We have also seen that somatoform disorders consistently ovary with
psychological distress and psychological disorders. We must therefore abandon
any idea that (lack of) language categories may somehow prevent the experience
of psychological distress.

Idioms of distress/culturally shaped beliefs about etiology


Pain and other somatic symptoms are important idioms through which
distress is said to be communicated. Nichter urged an ‘idioms of distress’
approach to psychiatric evaluation. They confirm that somatisation is common in
all ethnic groups and societies studied. There are differences between groups in
prevalence, and this cannot be accounted for in terms of differential access to
health care services.
Analysis of illness narratives suggests that somatic symptoms are located
in systems of meaning that serve many social and psychological functions.
Somatic symptoms may be:
 An index of disease or disorder
 An indication of psychopathology
 A symbolic condensation of intra psychic conflict
 A culturally coded expression of distress
 A medium for expressing social discontent
 A way for people to reposition themselves within their worlds.
Beliefs about spiritual forces can, as the above example suggests, be related to
the somatic expression of distress. Even though causality is difficult to infer, some
clinicians find it helpful to take these beliefs into account. Even though the
‘idioms of distress’ understanding of somatoform disorders has much to
recommend it, other factors may also play important roles.

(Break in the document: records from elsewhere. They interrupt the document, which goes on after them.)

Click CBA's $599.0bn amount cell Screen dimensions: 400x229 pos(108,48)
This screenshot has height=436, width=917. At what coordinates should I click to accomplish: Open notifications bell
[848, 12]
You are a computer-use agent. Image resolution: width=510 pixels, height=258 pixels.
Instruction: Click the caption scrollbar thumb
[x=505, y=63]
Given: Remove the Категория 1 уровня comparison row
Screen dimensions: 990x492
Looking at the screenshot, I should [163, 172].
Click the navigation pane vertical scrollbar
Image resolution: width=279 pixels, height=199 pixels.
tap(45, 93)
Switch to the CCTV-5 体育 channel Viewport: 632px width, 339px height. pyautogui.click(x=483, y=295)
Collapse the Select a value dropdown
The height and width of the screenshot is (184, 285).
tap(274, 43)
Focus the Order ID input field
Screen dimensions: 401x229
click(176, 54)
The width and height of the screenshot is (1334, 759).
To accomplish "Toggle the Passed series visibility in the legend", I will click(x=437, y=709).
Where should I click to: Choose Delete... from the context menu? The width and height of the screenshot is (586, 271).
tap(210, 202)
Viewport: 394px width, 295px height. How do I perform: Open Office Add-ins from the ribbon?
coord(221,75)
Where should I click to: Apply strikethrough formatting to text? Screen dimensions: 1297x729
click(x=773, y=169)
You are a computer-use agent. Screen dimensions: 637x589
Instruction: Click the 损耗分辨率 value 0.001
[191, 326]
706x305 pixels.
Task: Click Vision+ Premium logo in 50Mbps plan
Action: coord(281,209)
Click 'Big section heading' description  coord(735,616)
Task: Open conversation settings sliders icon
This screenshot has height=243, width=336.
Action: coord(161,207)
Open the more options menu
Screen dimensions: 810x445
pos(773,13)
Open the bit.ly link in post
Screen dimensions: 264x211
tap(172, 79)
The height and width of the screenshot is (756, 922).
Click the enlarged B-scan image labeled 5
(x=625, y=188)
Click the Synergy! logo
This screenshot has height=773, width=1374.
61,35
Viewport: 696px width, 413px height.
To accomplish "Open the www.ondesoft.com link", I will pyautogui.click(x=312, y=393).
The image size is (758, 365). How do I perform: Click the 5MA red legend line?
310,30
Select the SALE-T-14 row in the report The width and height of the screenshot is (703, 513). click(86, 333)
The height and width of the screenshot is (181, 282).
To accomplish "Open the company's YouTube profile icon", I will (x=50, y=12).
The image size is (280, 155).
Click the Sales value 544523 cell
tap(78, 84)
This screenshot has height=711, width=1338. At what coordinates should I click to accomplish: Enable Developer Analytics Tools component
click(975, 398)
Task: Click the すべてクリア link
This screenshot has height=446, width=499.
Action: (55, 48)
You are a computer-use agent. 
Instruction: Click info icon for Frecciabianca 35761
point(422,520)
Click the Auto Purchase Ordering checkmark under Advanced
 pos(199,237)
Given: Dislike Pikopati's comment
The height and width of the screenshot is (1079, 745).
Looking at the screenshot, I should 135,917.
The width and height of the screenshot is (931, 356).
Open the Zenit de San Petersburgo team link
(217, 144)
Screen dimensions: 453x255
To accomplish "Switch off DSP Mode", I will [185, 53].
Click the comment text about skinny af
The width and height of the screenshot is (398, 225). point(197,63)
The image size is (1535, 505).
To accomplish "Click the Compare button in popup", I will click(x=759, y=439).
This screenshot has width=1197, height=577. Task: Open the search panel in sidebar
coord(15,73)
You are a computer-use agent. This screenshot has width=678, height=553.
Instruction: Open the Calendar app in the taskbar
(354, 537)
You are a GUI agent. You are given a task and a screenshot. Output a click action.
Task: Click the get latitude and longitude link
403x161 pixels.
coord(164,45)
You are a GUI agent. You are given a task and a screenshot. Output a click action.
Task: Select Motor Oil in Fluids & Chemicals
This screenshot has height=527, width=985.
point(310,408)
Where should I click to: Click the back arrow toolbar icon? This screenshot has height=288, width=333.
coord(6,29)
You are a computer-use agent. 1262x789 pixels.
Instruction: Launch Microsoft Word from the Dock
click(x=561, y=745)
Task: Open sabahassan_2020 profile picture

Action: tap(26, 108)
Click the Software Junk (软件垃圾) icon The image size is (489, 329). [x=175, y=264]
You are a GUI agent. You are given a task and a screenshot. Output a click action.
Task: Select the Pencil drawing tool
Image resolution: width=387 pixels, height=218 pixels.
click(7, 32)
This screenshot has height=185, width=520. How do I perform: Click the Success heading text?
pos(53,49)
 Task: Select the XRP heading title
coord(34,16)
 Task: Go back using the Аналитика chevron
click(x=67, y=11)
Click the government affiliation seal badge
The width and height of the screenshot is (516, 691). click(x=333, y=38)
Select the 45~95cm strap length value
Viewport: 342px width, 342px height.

Stigmatisation – the role of denial


Bodily symptoms may be more readily displayed, felt or admitted to than are
psychological symptoms for a number of reasons. These include the ‘secondary
gains’ that may be got more readily from somatic than from psychological illness.
Such gains include sympathy and care from the family, sick notes from the doctor,
and sick pay from the employer or the state – all easier to obtain for physical than
for psychological disorders. Then, remedies and ‘fix-it’ solutions – notably
medication – may be easier to think up and offer for somatic symptoms, culturally
approved causal explanations may be more readily available, and physical
symptoms may be less stigmatized. The sufferer may receive less blame, and bear
less responsibility for putting his health in order again.
Fear of stigma could be one of several factors that make it likely that somatic
symptoms will be offered, particularly to the primary medical carrier, rather than
psychological ones.

Psychological factors and stress


Finally, we must consider the relationship of adversity and distress with
somatisation. We can see that several causal pathways are possible. Adversity can
lead to distress, and sometimes to physical damage. There can be a spiralling of
effects, in which distress states may become pathological, and of course distress
states can be caused or exacerbated by physical symptoms.
We can conclude this overview of religion, culture and somatization by noting
that medically unexplained somatic symptoms have been reported in every culture
studied. Symptoms include back pain, digestive and sexual disorders, and
intransigent pain. The lack of ready translations for English words describing
distress (e.g. ‘guilt’, ‘depression’) does not seem to have an influence on the
expression of distress in bodily rather than psychological form. Rather, somatic
disorder is consistently associated with psychological distress and disorder in
every culture studied, and is usually associated with disability.
However, there are variations between groups in forms of somatisation. It does
appear that:
 There are culture-bound idioms of distress, many of them bodily, and often
involving beliefs in spiritual forces.
 Prevalence of specific somatic symptoms varies widely across cultures,
and is not obviously associated with technological advance, prosperity or
access to medical services.
 Although beliefs in spiritual factors can be present in somatoform
disorders, and treatment plans which acknowledge these beliefs may be
recommended by some clinicians, there is negligible material to suggest
that religious factors play a causal role in somatoform disorders.